A. In the source version of the tale that I worked with, the Boggart would ‘never let himself be seen’: he plagues the farmer and his family with the force of a poltergeist—shaking them in their beds, pressing down on their chests until they almost suffocate. When they try to leave, the Boggart travels with them inside their own butter churn, from which they hear his taunting voice. I was also inspired by descriptions of boggarts in other sources, which give them various physical characteristics, often related to animals. The boggart is described as squat and hairy, sometimes cloven-hooved; in one account he’s shaggy as a calf, and in another, he stinks of dead meat.
Q. What sparked your interest in horror fiction?
A. Many of the books that I first read and loved were gothic fiction, and I’ve always been interested in literature that unsettles the reader, that draws us in to a predicament and/or a world that is uncertain. I tend to be more compelled by work that skirts the edges of horror—that’s uncanny or horrible in an unpredictable way. I often think about Clarice Lispector’s description of a horrifying vision in her work The Passion According to G.H.: she describes an encounter with a dying cockroach, telling the reader that she needs to show them what she has seen, to share her horror. But then, the narrator suggests, after sharing her vision, she is the one who will take the reader’s hand and comfort them in the wake of the encounter. I’m intrigued by the idea of horror revealing something that it’s difficult to bear alone, and the writer and reader mutually supporting one another.

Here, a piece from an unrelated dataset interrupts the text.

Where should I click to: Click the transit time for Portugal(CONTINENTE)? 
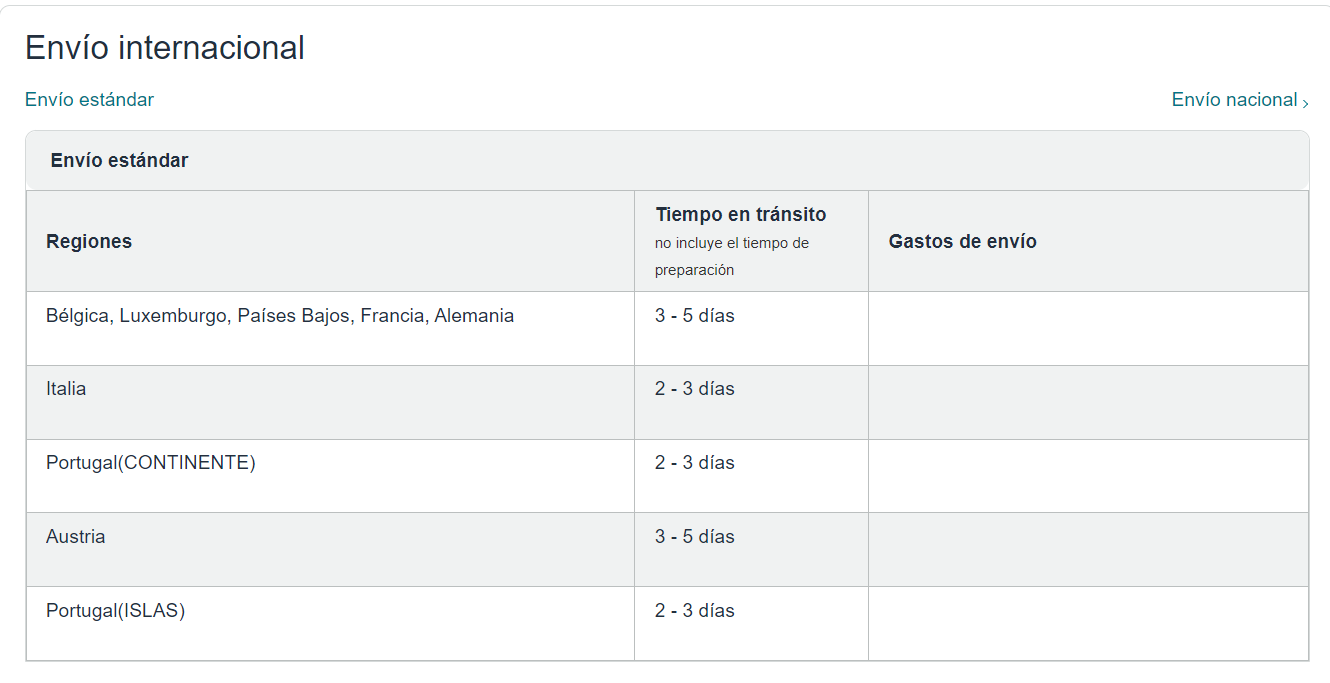(695, 463)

Q. What makes a good monster?
A. Something glimpsed from the corner of your eye. Something you can smell, or feel, or sense, but never quite catch hold of. Something that keeps returning, no matter how deeply buried it is. Something that speaks to you in the quiet of the night, in your own voice, when only you can hear it.
Q. Do you have any tips for anyone trying to scare people through their writing?
A. I often recommend that students explore versions of the uncanny, especially Nicholas Royle’s account of it, if they’re trying to write something frightening. Royle shows how uncertainty about the nature of what is being experienced in literature can be profoundly disturbing—something flickering at the edge of our senses, that causes a glitch in the way we see and experience the world. Depictions of ‘scary’ things that are explicit or straightforward often fail to really scare us.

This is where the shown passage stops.